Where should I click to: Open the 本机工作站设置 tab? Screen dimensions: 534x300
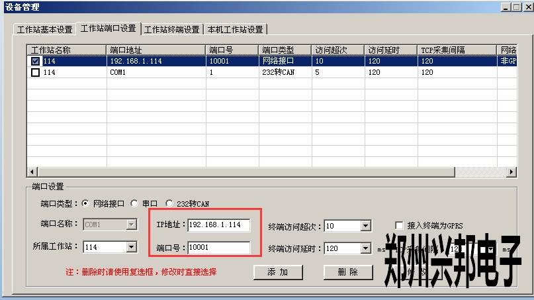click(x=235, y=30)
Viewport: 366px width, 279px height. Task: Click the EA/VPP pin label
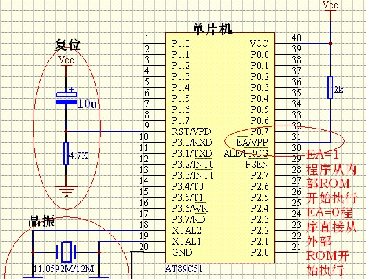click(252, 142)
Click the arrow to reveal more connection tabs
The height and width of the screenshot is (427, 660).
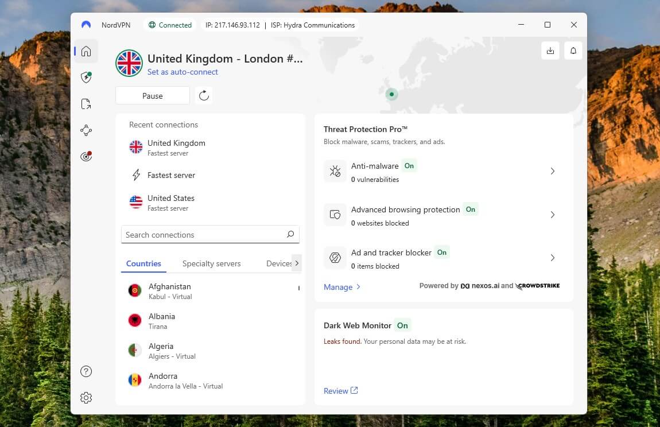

------------------------------

Exercise –
Output the full listing above exactly, excluding all pictures.

Solution –
Where should I click to: Open the 本机工作站设置 tab? Screen dimensions: 534x300
click(x=235, y=30)
Viewport: 366px width, 279px height. Task: Click the EA/VPP pin label
click(252, 142)
Click the arrow to reveal more connection tabs
The height and width of the screenshot is (427, 660).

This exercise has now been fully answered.